Over the years people have gotten to know Simoneau, and his wife, Brenda, as Alexander Valley grape growers. And Tom's been an award-winning amateur winemaker, wine educator and judge. But probably he's been best known as the radio celebrity "Wine Guy" on his syndicated daily show on KSRO.
Simoneau spent his younger years as a professional musician, playing bass guitar in a country-rock band. On a gig back home he reconnected with Brenda, his childhood crush.
"I was a football player, she was a cheerleader; I was always in love with Brenda," he noted. "Finally, on my last road trip I went back to Maine and Brenda was there. It was Christmas weekend and we've been together ever since, 29 years now. Perfect."
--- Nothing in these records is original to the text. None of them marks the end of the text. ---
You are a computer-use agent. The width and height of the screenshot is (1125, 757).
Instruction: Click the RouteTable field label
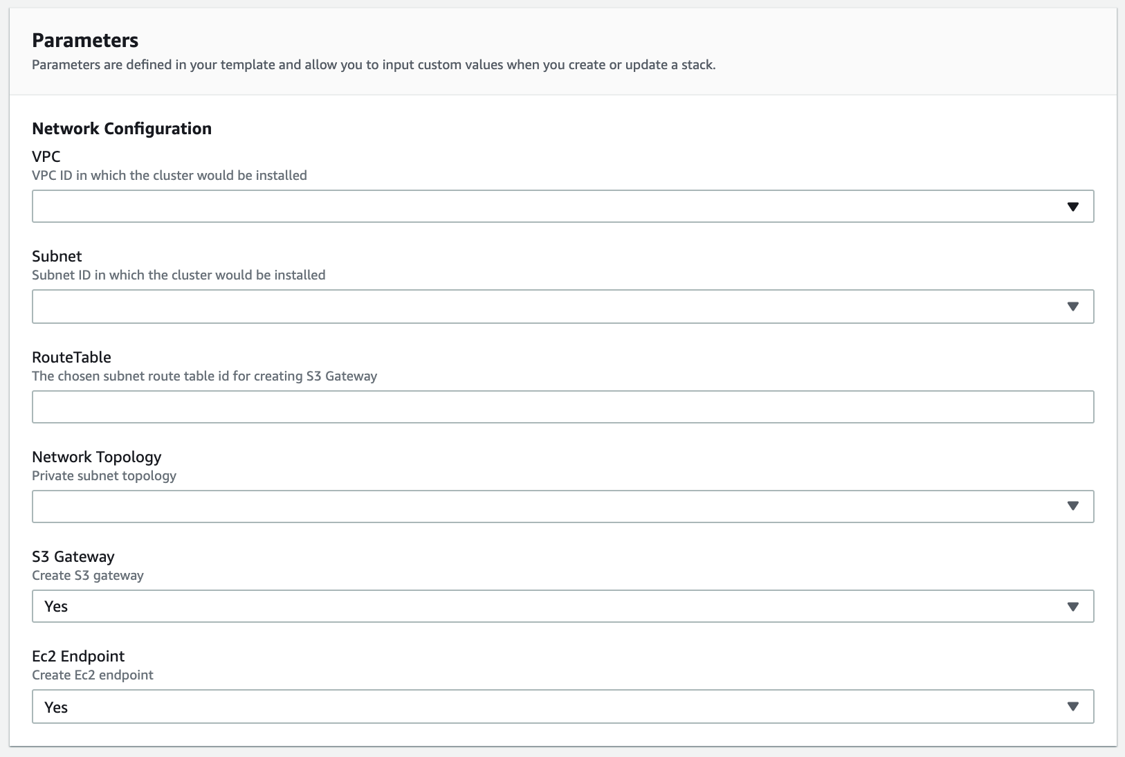[71, 357]

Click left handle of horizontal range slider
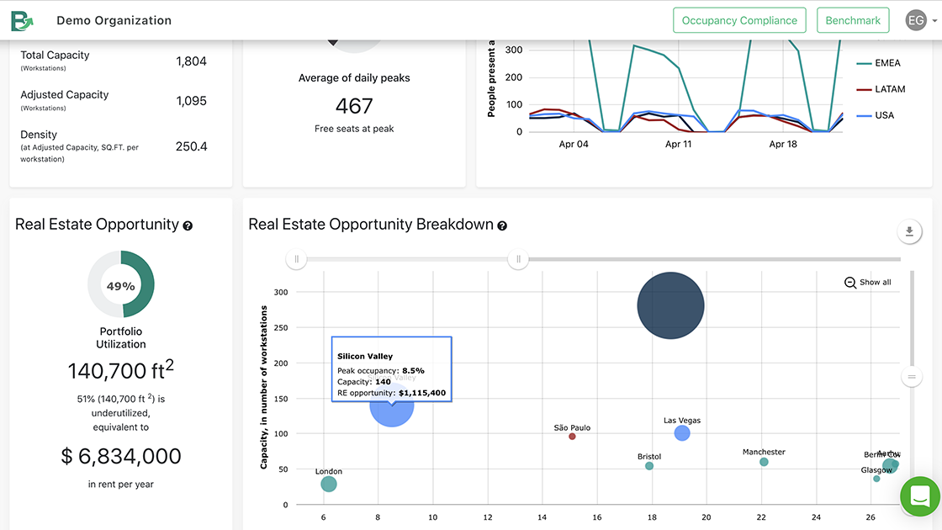tap(296, 259)
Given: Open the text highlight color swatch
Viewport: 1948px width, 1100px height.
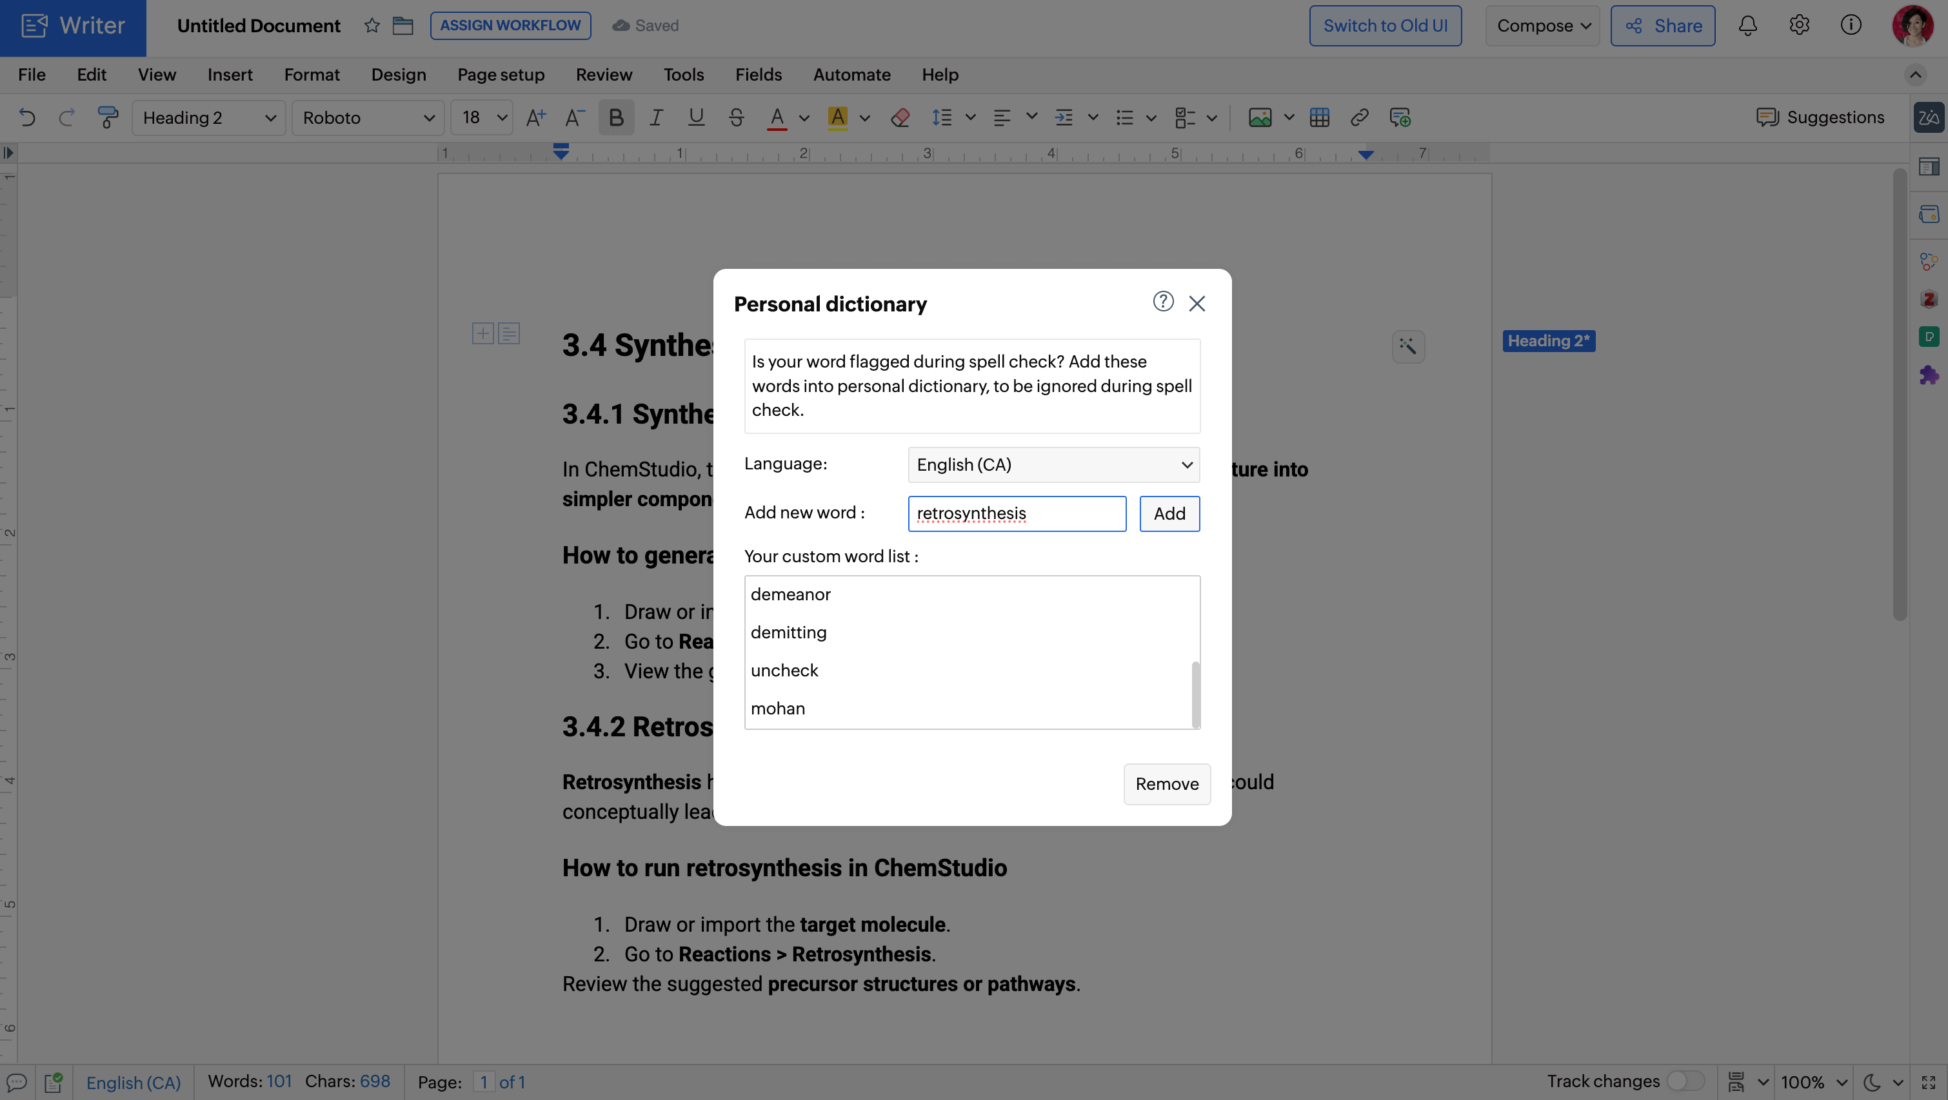Looking at the screenshot, I should [837, 117].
They came back to California for Simoneau to pursue a record contract and play in and around San Francisco, settling in Healdsburg because it reminded them of Maine.
When in 1982 he decided he'd had enough of life on the road, he went to see an employment agency about a job. The agency asked him what he had been doing. He said playing bass for the last 10 years, and the agent asked what else? Manage the band, he answered.
She continued, are you good on the phone? He replied, yes, I sell music on the phone, booking gigs. She then said, Windsor Vineyards is starting a telemarketing thing, do you think you could sell wine on the phone? It was that or run canoes for Trowbridge Canoes, the Healdsburg canoe-rental company at the time on the Russian River.
"I decided, if I can sell music, I can sell wine," he said.
He knew a little but not a lot about wine, but learned quickly, tapping into his network of friends who were winemakers, locals who had followed his band for years.
"My favorite wine at the time was 1976 Simi (cabernet sauvignon) and they had it in half bottles and they'd give us a discount because we'd put the tasting room people on our guest lists," Simoneau said. "I can still taste that '76."